Set down, word for word, every line of the material below from the one containing "940x456 pixels. At" through the one containing "1200x675 pixels.", but none of its pictures.

**** Listed entries ****

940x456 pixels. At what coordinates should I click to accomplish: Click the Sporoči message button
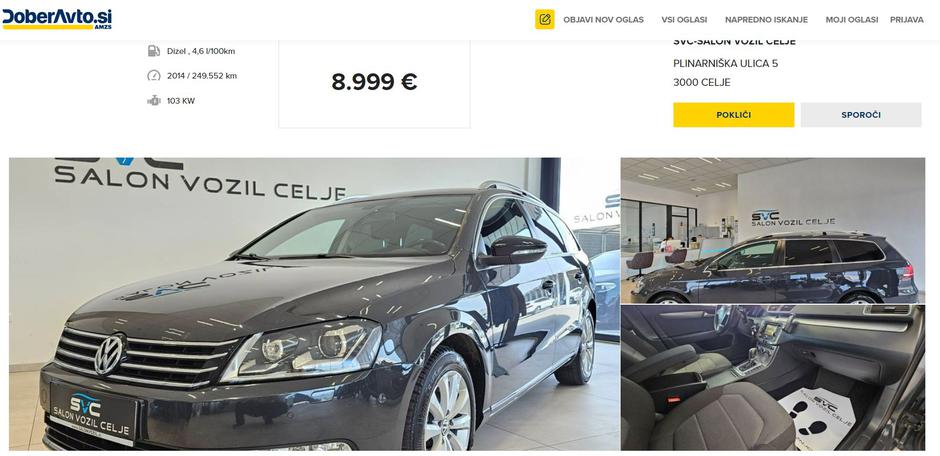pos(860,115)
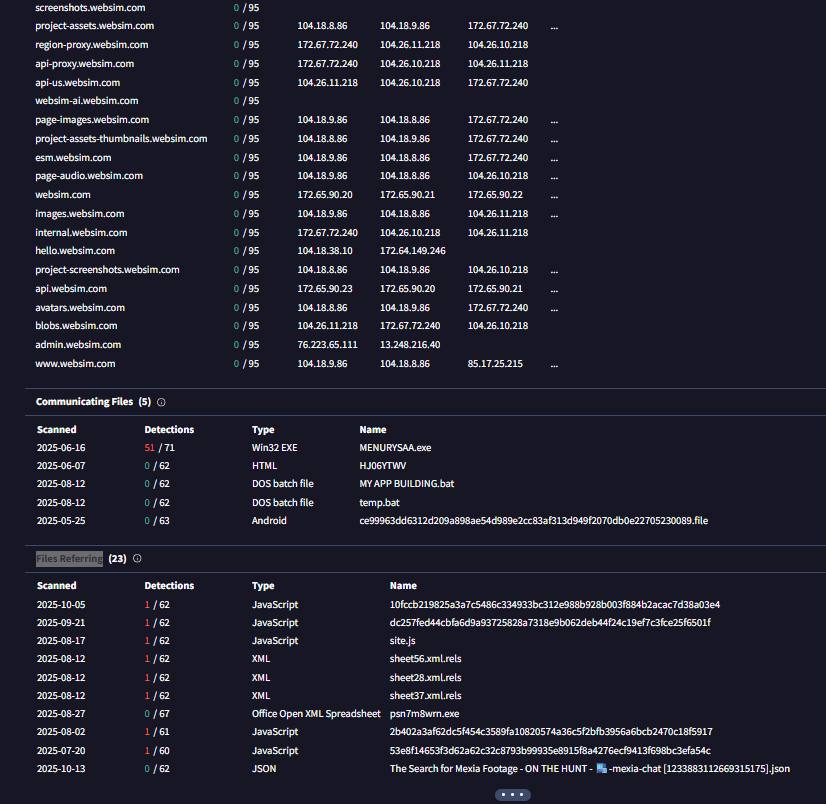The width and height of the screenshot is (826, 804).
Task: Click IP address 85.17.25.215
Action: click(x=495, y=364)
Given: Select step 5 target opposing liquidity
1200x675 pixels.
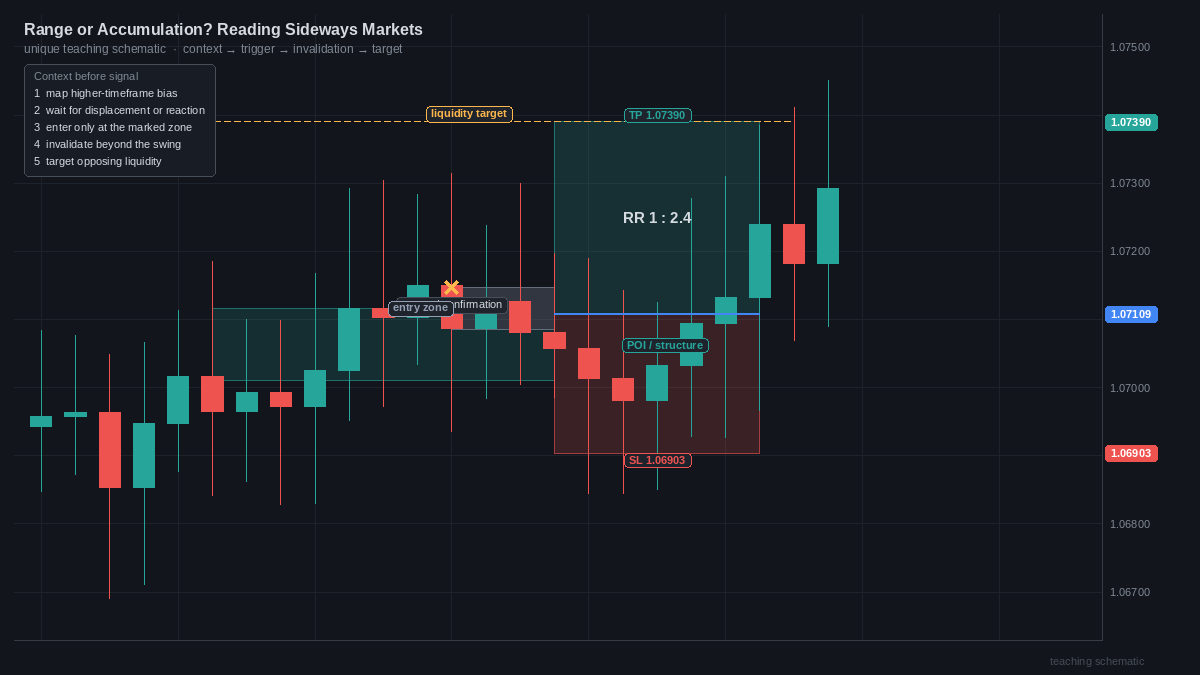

****
**** Listed entries ****

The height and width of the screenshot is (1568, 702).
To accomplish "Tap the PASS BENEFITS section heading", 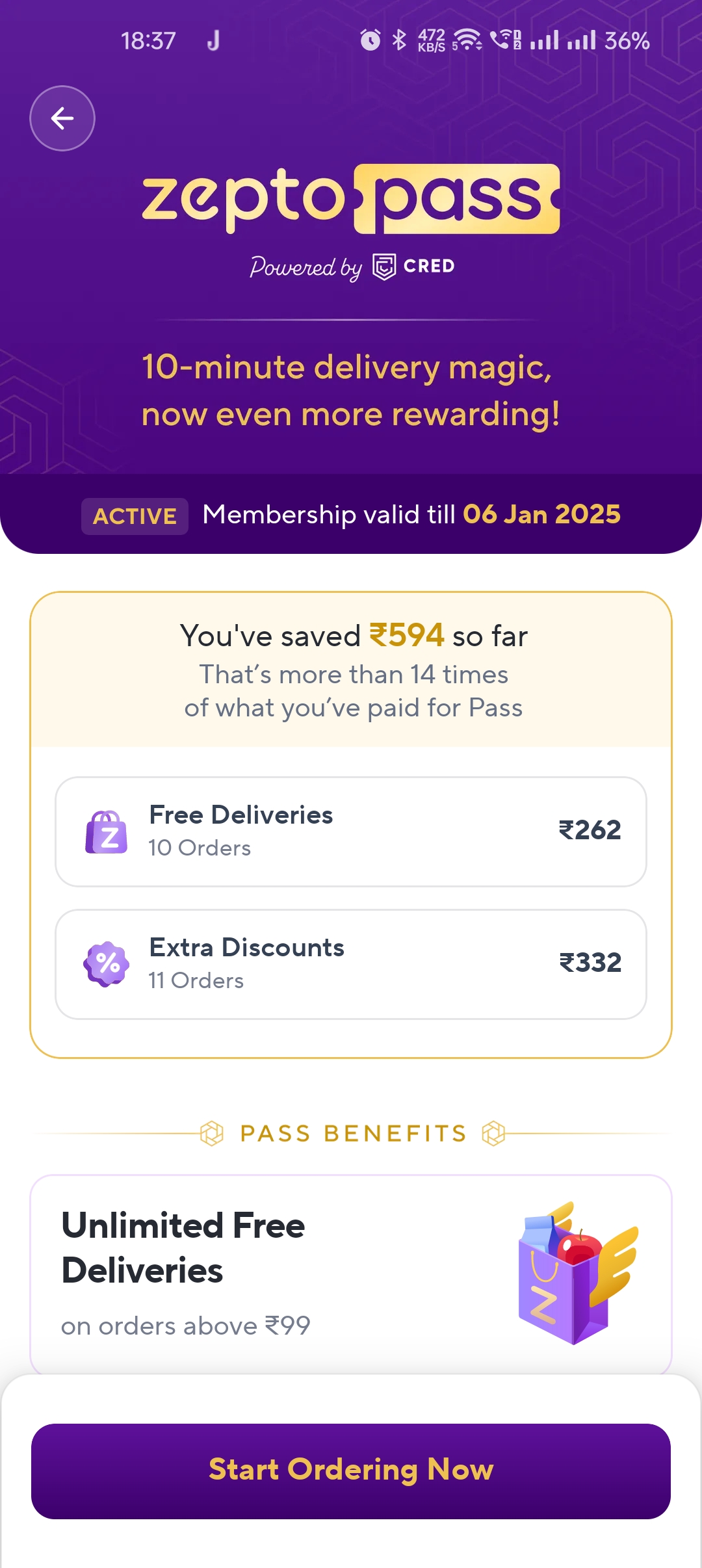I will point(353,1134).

****

Solution to the exercise |
940x456 pixels. At what coordinates should I click to accomplish: Click the Sporoči message button
pos(860,115)
The width and height of the screenshot is (826, 804).
Task: Click IP address 85.17.25.215
Action: click(x=495, y=364)
Given: Select step 5 target opposing liquidity
1200x675 pixels.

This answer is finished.